Now Kamau springs into action, showing her lineage from the fantastic Pam Grier. She jumps up to grasp just beneath the shower head, pulls it out of the wall, and then uses it to break the tiling of the wall and expose Tommy Peepers. This is some serious Wonder Woman super-powered awesomeness.

Pages 22-23

Kamau hooks the watching guard, pulls him through the wall, kicks him in the nuts, then puts him in a headlock.

Then she really gets the upper hand. She has used her sexuality, in fact, her sexualization, against the man who objectified her. She has caught him in her trap, and now she pulls from him his name: Rick Weldon. She shows him clearly where he stands. She has intimate details of the three freckles on his penis. Unless he wants to be jailed for perversion, he follows her orders. “It means I own you,” Kam says, which is a pretty marvelous turn–making him the object of her ownership. She instructs him in the story he’ll tell about how the damage here happened, and that he’ll fix it all up and no more looking at the girls.

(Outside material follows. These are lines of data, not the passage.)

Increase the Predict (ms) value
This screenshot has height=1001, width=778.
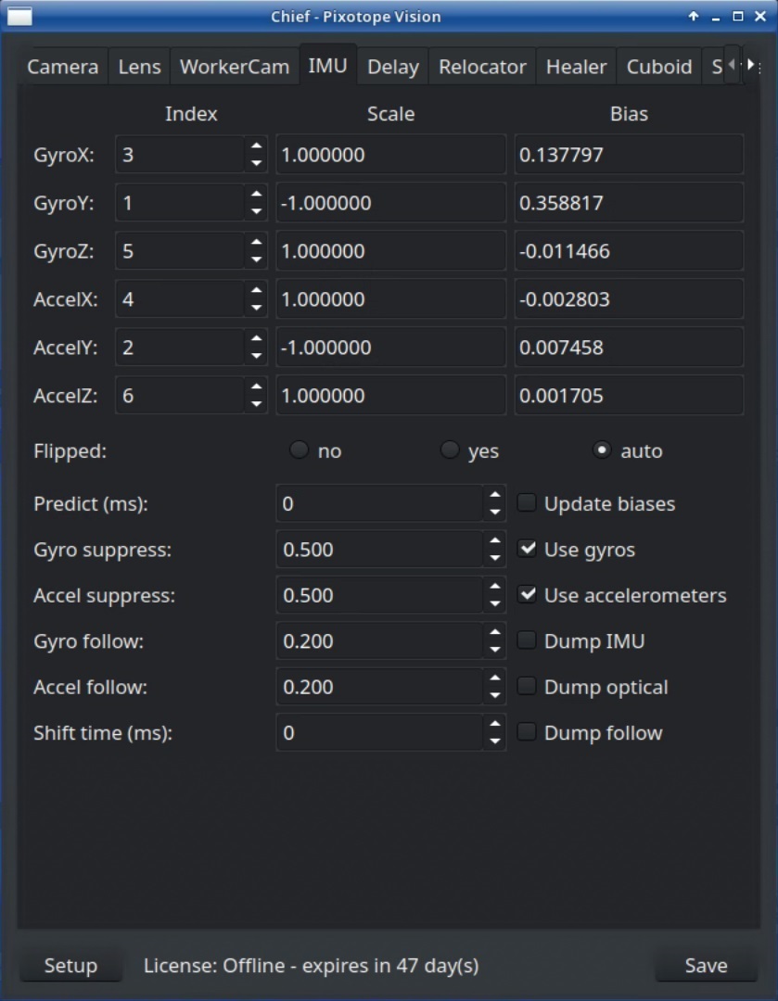tap(495, 495)
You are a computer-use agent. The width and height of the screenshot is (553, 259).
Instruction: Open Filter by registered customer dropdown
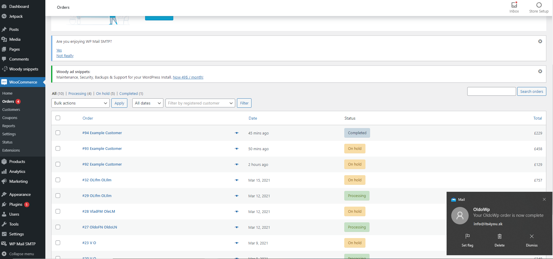click(200, 103)
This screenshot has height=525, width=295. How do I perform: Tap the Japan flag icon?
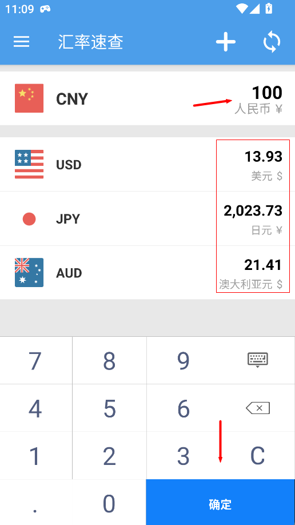click(x=29, y=219)
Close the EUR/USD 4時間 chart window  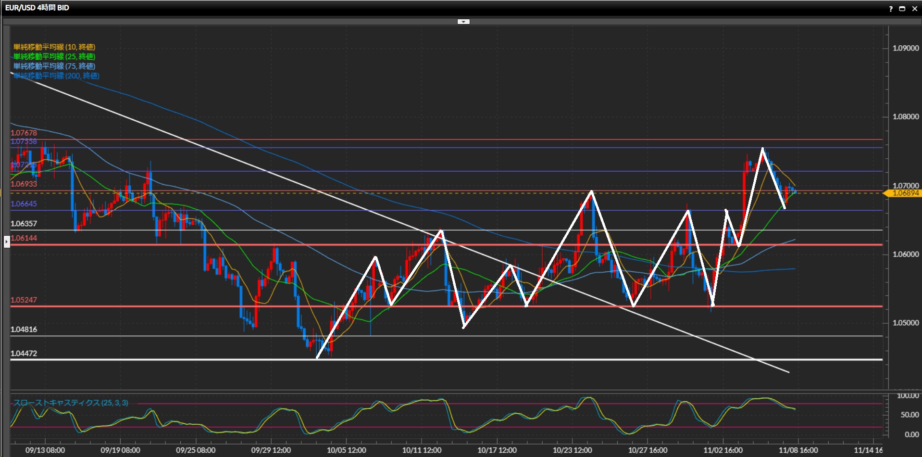click(x=914, y=9)
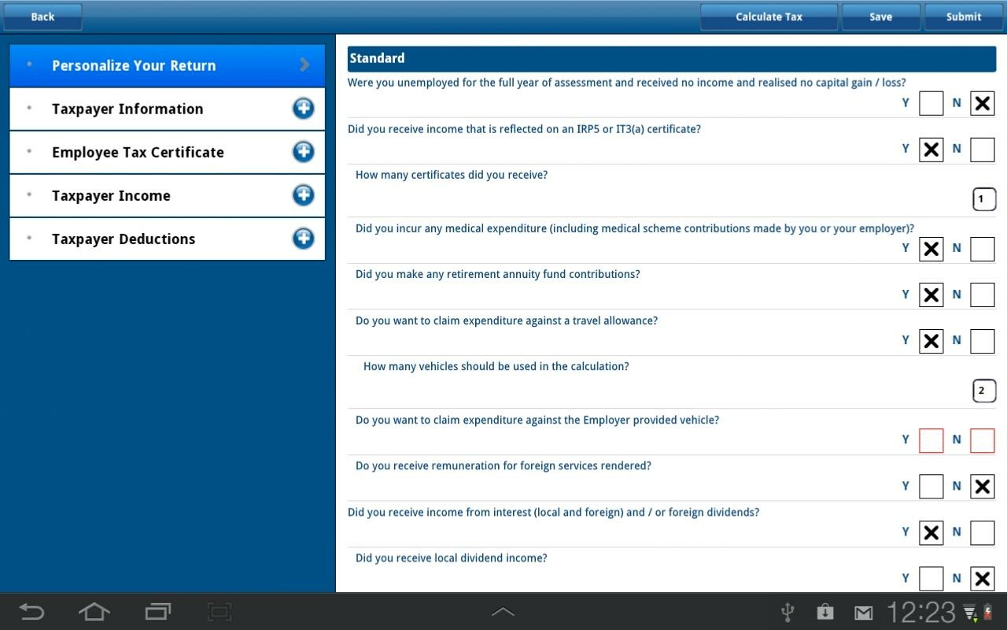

But that’s all preamble, because what she really wants is a Megaton Team Patrol guard in her pocket. They’re partners now, she says. “First assignment, partner–get this shit cleaned up. Then you’re going to help me find my sister.”

Whoa.

So with that reveal, a few things fall into place. The person Kam was searching for in the register of players was her sister. Perhaps, even, hers was the name that was X-ed out on the team roster Kam had made. But this info also indicates that Kamau is likely the volunteer prisoner from the first issue, and the reason that she volunteered was to find her sister. That’s an incredibly cool reveal.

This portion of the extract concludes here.